Things I Remember to Write Down

The Rolling Jubilee

I’m going to start tithing to the Rolling Jubilee. For some background, these people are buying debt on secondary markets (the same ones that caused the housing crash a few years ago), but instead of sending them to a debt collector, which is what’s typically done, they simply forgive the debt. This is an awesome idea and an awesome project.

Because the debt they buy is “subprime”, this means two things: first, they can buy it cheaply (they say $1 for $20 of debt), and second, it’s probably not “luxury debt”. Most likely, this debt is from loans used to pay for housing and medical expenses. And from David Graeber’s book Debt: the first 5,000 years, its clear that debt taken under duress leads to Bad Things©. It encourages an attitude of commodification – desperate commodification. A person with debt taken under duress is desperate to transform everything around them into money; often by violence.

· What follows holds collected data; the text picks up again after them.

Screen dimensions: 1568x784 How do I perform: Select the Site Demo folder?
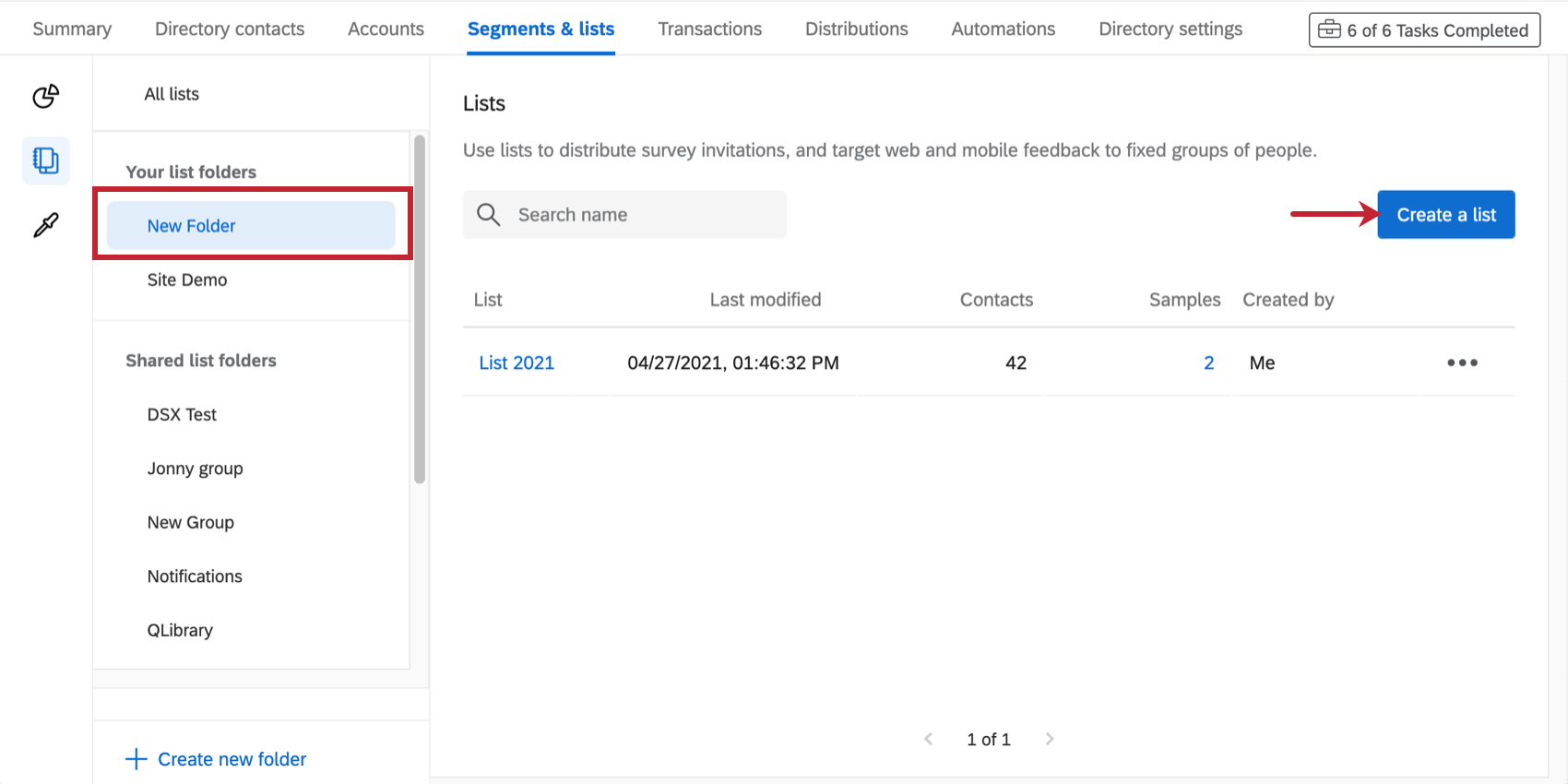[187, 279]
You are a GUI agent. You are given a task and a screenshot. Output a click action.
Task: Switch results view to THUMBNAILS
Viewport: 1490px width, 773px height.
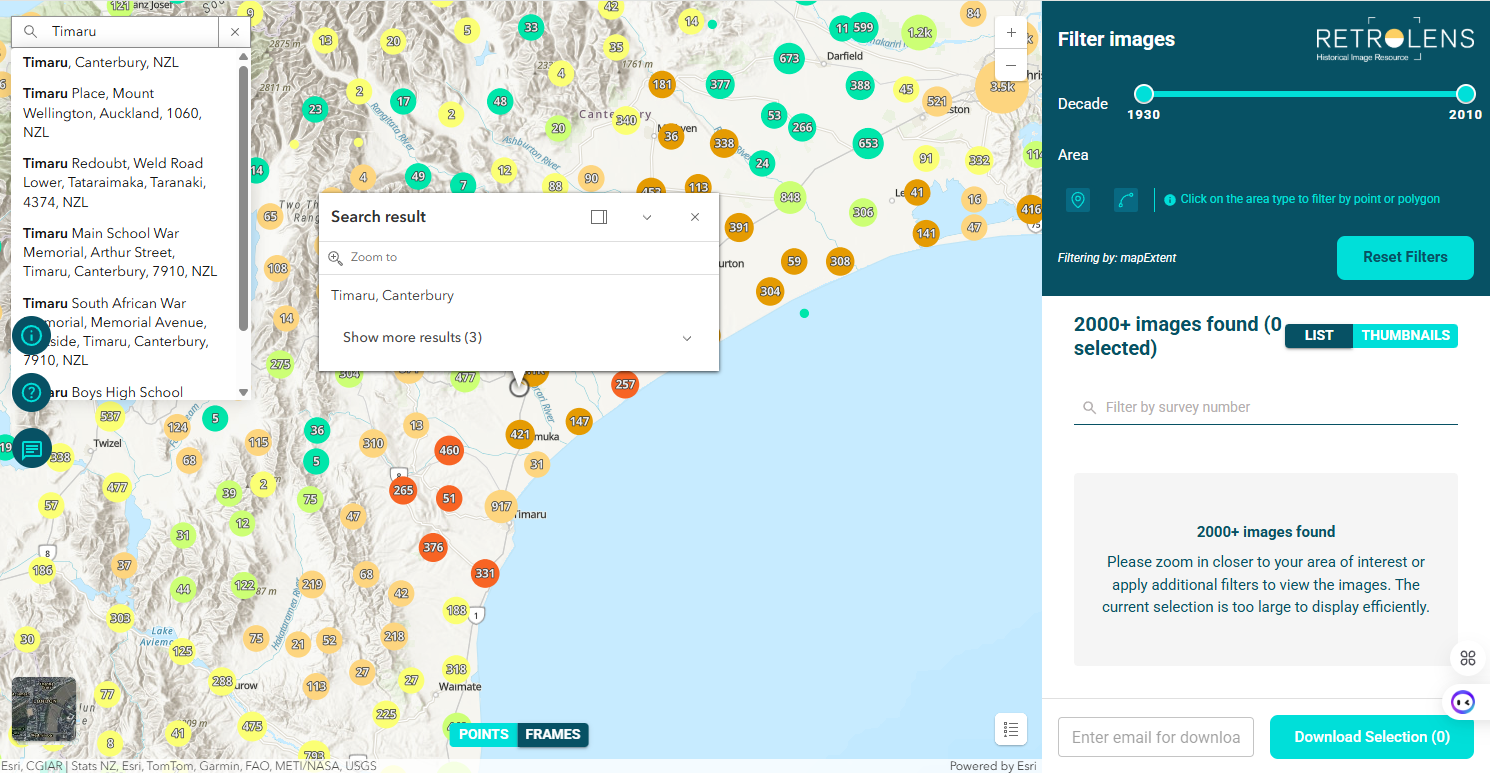(1405, 336)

For an example from the same book, Hernando Cort├ęs was deep in debt when he first landed in what is now Mexico, and after the Aztec capitol fell, he attempted to extract money from his soldiers, making them pay for all of the equipment they’d used. When they couldn’t pay, he offered them high-interest loans. Bands of heavily-armed, angry, desperate soldiers began roaming around Aztec Mexico, with results that hardly need repeating.

In our society every person is required to be massively in debt in order to have access to basic necessities. In order to avoid being violently thrown out of your house, you pay the bank on time (or pay rent, which is much the same experience). This means you have to have a job. The absolute necessity of having a job puts an uncomfortable kind of power in the hands of employers. And in order to get a job, you need a college degree. For the vast majority of us, getting a college degree means taking more loans.

I don’t know what the solution is, but this one isn’t working.

Since I’m one of those lucky people who was able to go to college on my parents’ dime, I’m going to be doing my part to free people from these kinds of predatory loans. When I start working again, I’ll be taking $100 out of my paycheck every month to free someone from $2,000 of debt.